L’arrêt rendu par la chambre commerciale de la Cour de cassation le 12 juillet 2017 aurait pu passer inaperçu et se perdre dans le flot des nombreux arrêts rendus dans les deux domaines susvisés. En réalité, c’est avec intérêt que nous découvrons que la haute cour est encore capable de développer des interprétations inédites des textes applicables à ces sujets. Si l’apport de l’arrêt visé est novateur et intrinsèquement lié à l’espèce, il n’en demeure pas moins que cela puisse être de nature à devenir une constante de la chambre commerciale tant ses développements reposent sur des arguments classiques et fondateurs.
Dans cette affaire, une banque avait consenti un prêt à une société au vu de la création d’un fonds de commerce. Le prêt avait été partiellement garanti par un cautionnement consenti par le dirigeant de la société. La société placée en redressement puis en liquidation judiciaire, le dirigeant était poursuivi par la banque au titre de l’acte de cautionnement, mais ce dernier mettait en cause la responsabilité de cette dernière pour manquement à son devoir de mise en garde.
Pour sa défense, la banque invoquait les dispositions de l’article L 650-1 du Code de commerce selon lesquelles « lorsqu’une procédure de sauvegarde, de redressement judiciaire ou de liquidation judiciaire est ouverte, les créanciers ne peuvent être tenus pour responsables des préjudices subis du fait des concours consentis, sauf les cas de fraude, d’immixtion caractérisée dans la gestion du débiteur ou si les garanties prises en contrepartie de ces concours sont disproportionnées à ceux-ci ».
En effet, la banque et notamment son conseil considéraient ici que la responsabilité bancaire ne pouvait être engagée dans la mesure ou le prêt consenti dans le but de financer la création d’un fonds de commerce n’était ni abusif, ni constitutif d’une fraude ou d’une immixtion caractérisée dans la gestion de l’entreprise.
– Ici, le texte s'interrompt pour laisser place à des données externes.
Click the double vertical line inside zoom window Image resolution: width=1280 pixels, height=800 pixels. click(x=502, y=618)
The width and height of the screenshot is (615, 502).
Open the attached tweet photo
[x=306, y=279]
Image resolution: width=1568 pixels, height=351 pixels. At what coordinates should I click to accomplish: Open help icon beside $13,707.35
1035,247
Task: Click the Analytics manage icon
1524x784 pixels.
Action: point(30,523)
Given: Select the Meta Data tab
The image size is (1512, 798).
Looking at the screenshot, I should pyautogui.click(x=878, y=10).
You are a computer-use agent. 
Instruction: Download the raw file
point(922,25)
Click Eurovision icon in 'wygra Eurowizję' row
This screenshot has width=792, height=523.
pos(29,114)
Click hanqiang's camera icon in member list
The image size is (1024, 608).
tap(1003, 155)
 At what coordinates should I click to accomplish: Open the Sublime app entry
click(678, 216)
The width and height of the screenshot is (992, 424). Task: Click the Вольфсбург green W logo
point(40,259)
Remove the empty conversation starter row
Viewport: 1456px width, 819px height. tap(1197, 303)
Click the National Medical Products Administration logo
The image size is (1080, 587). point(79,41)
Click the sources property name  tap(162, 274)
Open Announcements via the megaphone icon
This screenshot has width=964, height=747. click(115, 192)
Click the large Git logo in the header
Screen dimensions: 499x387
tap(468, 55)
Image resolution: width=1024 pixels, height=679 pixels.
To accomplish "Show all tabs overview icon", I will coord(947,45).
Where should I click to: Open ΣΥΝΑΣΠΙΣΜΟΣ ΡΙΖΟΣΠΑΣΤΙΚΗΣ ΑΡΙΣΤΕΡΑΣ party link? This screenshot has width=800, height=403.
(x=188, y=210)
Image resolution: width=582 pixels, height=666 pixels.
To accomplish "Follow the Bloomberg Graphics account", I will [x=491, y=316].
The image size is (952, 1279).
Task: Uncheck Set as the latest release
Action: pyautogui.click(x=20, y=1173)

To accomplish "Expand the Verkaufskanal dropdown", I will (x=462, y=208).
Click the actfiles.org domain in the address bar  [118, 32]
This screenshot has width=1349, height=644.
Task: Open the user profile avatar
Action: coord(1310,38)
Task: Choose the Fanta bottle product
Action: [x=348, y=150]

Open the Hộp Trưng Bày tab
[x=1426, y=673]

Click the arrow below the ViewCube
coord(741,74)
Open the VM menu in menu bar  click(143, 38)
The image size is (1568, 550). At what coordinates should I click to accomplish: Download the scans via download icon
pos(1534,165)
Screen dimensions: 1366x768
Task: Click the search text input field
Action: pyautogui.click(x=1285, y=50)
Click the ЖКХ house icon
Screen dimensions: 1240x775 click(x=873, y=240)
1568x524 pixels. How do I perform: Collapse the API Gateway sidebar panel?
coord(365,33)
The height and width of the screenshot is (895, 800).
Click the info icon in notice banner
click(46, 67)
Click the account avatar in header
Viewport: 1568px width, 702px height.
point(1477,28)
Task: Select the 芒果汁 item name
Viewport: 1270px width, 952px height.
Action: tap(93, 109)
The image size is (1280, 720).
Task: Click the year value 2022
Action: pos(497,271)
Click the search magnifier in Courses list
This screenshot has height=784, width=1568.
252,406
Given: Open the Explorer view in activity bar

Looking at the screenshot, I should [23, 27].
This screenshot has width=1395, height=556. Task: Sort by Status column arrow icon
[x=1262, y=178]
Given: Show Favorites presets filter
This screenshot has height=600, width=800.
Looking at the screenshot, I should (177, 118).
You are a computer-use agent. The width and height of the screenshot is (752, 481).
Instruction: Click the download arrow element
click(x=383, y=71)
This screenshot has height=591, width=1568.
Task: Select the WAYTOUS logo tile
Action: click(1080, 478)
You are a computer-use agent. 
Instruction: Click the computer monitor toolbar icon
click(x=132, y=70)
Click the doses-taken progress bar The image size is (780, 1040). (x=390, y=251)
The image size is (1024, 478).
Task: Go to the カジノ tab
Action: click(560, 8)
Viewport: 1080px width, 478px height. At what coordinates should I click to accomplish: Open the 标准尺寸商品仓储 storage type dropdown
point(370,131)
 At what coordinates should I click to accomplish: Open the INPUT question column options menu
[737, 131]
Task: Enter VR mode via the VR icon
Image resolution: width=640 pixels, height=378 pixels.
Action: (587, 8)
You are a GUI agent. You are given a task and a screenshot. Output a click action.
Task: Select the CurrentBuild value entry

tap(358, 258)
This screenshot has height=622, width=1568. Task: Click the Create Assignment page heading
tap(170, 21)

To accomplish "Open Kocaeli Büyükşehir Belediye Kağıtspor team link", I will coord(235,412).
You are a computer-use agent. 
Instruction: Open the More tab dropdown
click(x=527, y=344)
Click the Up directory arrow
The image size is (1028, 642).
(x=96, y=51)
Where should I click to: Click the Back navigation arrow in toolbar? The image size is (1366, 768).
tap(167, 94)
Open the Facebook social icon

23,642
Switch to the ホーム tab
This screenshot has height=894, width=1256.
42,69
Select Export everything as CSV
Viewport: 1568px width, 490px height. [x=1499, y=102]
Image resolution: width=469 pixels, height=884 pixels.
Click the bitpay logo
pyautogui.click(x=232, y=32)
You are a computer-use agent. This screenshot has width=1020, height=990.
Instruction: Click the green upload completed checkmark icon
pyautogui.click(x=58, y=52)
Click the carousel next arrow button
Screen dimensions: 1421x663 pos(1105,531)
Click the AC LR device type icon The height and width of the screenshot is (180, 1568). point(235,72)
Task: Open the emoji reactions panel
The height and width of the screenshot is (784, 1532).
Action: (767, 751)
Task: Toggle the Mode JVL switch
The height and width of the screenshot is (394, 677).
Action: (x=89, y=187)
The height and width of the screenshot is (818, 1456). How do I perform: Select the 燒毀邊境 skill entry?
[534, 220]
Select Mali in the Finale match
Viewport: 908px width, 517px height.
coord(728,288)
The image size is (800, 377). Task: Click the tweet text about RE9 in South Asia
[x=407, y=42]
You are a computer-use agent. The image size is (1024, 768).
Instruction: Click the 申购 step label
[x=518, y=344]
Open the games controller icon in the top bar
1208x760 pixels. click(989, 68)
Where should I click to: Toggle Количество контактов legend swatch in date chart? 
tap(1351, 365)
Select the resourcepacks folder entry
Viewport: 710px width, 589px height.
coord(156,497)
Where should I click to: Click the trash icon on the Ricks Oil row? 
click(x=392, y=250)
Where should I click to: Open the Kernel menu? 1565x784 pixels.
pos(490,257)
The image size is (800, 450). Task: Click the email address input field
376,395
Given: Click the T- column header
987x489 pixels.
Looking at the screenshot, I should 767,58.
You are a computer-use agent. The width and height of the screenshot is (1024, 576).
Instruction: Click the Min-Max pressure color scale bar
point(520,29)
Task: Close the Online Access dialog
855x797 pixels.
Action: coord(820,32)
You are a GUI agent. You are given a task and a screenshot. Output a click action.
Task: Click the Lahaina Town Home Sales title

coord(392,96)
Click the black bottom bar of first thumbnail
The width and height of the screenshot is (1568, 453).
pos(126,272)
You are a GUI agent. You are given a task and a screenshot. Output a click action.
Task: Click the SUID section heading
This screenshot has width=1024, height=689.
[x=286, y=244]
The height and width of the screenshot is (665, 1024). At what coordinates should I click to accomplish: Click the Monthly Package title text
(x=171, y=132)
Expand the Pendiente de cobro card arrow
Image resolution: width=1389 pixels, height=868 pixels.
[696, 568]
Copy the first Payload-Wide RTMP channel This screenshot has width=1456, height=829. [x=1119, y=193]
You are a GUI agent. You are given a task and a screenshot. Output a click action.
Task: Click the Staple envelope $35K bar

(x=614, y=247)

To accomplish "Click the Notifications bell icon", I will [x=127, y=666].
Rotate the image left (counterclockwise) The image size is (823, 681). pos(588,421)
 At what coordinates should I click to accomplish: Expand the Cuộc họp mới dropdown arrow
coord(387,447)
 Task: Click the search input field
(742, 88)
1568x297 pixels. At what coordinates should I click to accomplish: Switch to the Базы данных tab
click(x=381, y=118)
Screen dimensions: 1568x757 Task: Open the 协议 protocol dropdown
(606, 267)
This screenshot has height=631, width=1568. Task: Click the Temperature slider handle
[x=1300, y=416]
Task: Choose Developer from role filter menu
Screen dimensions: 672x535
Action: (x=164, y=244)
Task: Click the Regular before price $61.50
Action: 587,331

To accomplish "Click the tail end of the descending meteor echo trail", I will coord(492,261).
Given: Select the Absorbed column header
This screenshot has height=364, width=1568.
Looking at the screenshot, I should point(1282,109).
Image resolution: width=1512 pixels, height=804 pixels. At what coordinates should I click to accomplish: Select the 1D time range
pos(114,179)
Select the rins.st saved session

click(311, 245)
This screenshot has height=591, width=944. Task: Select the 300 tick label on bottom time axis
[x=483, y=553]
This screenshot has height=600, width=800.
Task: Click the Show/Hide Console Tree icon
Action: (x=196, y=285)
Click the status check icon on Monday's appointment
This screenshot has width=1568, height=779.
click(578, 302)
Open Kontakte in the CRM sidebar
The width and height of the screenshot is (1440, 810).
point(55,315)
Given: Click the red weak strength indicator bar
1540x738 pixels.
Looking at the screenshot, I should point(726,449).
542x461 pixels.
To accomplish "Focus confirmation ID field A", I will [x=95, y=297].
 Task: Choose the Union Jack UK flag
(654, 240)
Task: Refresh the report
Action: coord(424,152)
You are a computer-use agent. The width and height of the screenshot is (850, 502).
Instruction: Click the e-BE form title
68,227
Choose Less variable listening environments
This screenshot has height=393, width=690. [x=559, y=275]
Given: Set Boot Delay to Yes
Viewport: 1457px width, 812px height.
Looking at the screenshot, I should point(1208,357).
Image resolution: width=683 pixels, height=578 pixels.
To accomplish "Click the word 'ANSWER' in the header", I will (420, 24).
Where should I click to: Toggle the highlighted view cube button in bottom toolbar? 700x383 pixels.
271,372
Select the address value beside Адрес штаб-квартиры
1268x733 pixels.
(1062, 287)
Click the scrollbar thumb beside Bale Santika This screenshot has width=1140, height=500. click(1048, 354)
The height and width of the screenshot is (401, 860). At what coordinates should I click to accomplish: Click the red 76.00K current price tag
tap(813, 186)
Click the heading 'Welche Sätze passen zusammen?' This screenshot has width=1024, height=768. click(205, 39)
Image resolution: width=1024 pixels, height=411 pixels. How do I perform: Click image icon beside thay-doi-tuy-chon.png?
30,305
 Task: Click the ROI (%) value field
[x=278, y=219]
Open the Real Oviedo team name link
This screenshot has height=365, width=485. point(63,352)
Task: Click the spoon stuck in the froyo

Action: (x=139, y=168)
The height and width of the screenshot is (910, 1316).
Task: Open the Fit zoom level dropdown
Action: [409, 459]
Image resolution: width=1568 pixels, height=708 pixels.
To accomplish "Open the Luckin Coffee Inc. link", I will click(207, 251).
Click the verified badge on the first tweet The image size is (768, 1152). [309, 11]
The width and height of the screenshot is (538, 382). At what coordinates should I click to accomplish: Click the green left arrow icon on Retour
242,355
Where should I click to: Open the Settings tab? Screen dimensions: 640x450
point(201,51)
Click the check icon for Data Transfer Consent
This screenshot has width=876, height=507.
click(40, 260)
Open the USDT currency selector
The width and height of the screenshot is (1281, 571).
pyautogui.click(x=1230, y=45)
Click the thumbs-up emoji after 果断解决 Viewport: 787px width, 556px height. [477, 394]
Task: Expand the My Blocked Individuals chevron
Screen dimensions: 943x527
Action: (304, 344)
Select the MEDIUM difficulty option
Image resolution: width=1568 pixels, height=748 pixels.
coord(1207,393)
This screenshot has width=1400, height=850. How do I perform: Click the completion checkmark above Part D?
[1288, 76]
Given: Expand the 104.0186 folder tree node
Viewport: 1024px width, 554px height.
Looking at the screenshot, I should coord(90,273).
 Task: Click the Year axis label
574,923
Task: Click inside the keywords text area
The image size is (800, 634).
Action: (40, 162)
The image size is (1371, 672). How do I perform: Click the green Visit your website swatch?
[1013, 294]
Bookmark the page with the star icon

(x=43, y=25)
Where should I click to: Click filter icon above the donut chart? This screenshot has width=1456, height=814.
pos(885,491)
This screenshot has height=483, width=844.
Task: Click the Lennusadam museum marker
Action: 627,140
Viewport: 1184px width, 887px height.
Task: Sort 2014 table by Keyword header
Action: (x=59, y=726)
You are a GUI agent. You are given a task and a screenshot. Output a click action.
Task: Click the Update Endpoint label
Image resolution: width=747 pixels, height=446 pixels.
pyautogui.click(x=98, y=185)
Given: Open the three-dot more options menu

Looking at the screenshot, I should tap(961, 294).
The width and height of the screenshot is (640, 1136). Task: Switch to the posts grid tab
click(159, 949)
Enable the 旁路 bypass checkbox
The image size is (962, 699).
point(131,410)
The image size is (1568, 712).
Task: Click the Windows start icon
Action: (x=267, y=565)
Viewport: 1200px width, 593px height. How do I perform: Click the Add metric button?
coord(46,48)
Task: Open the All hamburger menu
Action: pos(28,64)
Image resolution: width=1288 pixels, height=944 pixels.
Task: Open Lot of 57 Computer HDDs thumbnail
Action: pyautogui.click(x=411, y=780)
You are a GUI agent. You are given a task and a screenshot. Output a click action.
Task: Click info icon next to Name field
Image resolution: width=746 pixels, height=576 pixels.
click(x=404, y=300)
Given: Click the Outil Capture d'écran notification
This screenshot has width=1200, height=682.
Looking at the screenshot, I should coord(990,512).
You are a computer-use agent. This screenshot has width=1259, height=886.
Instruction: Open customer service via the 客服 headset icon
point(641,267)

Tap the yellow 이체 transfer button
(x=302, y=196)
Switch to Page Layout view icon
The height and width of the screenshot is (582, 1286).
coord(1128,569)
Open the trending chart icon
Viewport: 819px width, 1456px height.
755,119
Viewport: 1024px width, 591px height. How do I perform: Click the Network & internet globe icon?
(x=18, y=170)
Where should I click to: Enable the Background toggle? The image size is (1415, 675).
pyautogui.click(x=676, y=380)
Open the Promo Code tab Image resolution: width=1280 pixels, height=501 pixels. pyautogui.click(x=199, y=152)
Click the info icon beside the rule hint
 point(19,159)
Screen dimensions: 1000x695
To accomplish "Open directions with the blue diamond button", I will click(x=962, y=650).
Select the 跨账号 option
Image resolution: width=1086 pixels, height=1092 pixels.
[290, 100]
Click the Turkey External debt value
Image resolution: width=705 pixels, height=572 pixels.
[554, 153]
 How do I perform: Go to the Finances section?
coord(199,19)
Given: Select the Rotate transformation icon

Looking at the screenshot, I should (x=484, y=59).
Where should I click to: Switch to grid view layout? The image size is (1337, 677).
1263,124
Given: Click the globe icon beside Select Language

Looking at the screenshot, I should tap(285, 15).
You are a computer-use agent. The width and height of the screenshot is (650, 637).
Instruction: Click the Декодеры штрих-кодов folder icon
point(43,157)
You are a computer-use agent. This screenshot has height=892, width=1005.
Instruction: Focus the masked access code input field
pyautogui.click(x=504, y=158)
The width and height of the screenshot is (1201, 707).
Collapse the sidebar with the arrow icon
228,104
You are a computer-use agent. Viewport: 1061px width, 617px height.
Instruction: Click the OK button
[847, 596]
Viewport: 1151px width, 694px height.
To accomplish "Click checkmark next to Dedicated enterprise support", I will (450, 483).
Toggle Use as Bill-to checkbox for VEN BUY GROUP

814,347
De plus le cautionnement pris était proportionné et adéquat à la situation.
Les banques ont quasiment tout le temps recours à ce procédé lorsqu’une société (généralement les PME) sollicitent un prêt bancaire. Le dirigeant qui se porte caution est un gage de sérieux et rassure les établissements bancaires. En pareille situation, le cautionnement est commercial et la caution bénéficie d’un droit à l’information. C’est bien sur ce dernier point sur lequel se basait le dirigeant en l’espèce, pour contester l’appel en garantie de la banque.
La chambre commerciale écartant ici l’argumentaire de la banque basée sur l’application stricte de l’article L 650-1 du Code de commerce, consiste à faire application de la notion de perte de chance pour la toute première fois à un cas d’appel en garantie de la caution (dirigeant) dans une situation où la société ayant contractée le prêt est placée sous le régime des procédures collectives.
Dans un arrêt en date du 20 octobre 2009 (n° 08-20-274), les juges du droit avaient estimé que le préjudice subi par la caution appelée en garantie pouvait ne pas résider dans le fait du prêt consenti mais bel et bien dans le fait de ne pas avoir permis à la caution d’éviter la situation dans laquelle elle se trouve. En d’autres termes, la perte de chance de ne pas avoir souscrit le cautionnement si elle avait été mise en garde sur les risques liés.
La nouveauté se retrouve dans le fait d’appliquer cette théorie dans le cas d’une société placée en liquidation et dont le dirigeant s’est porté caution d’un prêt souscrit par la société. Il est légitime de se demander dans quelle mesure le dirigeant d’une société peut-il prétendre ne pas avoir été informé et mis en garde du risque lié à l’endettement de la société et donc au risque de se porter caution. En effet, en sa qualité de représentant légal de la société, comment peut-il ne pas avoir été clairement informé ?
La Cour de cassation souhaite-t-elle durcir le ton à l’égard des banques y compris lorsqu’elles consentent des prêts à des professionnels ? Bien que ne prenant pas en considération les faits, a-t-elle simplement voulue rendre un arrêt « sanction » au regard des faits de l’espèce ?
En tout état de cause, si le raisonnement se veut simple, il n’en reste pas moins sévère.